[opensuse-web] Wiki Upgrade Problems
Hi Everyone, So it turns out we are in a pretty difficult situation with the latest upgrade. The problem with the UTF8 page titles being corrupted is much more widespread than I thought. I have spent a long time looking for a way to fix the issue in the page titles that the upgrade had caused, and although it appears to be a well known issue, no one has a real fix for it yet. We have a few options to take: 1) Roll back all the wikis to 1.16 and restore the database to Sunday night 2) Roll back only the most affected wikis (cn, cs, ru, etc.) and restore the database 3) Leave all the wikis as they are, and keep trying to fix the page titles I'm inclined to do step number two, but I want to hear about any other options or opinions from the individual admins before we try to roll things back.

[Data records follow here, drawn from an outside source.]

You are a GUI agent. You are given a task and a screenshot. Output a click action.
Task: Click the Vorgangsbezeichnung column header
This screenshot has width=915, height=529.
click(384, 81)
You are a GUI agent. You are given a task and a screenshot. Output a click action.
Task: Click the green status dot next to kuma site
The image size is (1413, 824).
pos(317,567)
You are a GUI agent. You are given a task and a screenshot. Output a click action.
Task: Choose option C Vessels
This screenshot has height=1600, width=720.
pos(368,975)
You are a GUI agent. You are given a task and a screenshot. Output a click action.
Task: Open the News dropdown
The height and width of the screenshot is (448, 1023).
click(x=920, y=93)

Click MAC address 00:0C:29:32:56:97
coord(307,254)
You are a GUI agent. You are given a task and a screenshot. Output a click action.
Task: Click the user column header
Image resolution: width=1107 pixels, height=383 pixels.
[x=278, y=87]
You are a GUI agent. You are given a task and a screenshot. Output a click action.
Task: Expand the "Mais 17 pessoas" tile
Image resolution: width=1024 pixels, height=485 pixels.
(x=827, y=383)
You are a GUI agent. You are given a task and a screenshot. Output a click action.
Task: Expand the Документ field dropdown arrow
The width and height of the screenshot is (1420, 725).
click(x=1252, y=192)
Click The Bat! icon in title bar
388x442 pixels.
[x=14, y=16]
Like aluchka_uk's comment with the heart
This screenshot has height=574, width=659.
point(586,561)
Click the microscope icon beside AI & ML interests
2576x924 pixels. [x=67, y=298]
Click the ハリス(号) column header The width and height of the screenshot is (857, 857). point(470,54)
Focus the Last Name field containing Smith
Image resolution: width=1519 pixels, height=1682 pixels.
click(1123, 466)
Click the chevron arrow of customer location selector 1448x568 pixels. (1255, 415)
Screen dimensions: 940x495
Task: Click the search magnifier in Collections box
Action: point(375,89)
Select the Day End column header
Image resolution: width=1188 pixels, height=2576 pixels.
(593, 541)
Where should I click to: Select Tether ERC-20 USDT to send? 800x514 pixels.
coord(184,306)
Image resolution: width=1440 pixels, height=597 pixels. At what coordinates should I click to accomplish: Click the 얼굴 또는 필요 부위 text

If we can somehow get a list together of the garbled characters and the real characters that are associated, I can even script a fix of some type (making option number 3 more viable). If someone wants to take that on for their particular wiki, they can see the affected pages by going to /Special:AllPages and trying to compare.
Am Donnerstag, den 01.12.2011, 17:11 -0700 schrieb Matthew Ehle:
Hi Everyone,
So it turns out we are in a pretty difficult situation with the latest upgrade. The problem with the UTF8 page titles being corrupted is much more widespread than I thought. I have spent a long time looking for a way to fix the issue in the page titles that the upgrade had caused, and although it appears to be a well known issue, no one has a real fix for it yet.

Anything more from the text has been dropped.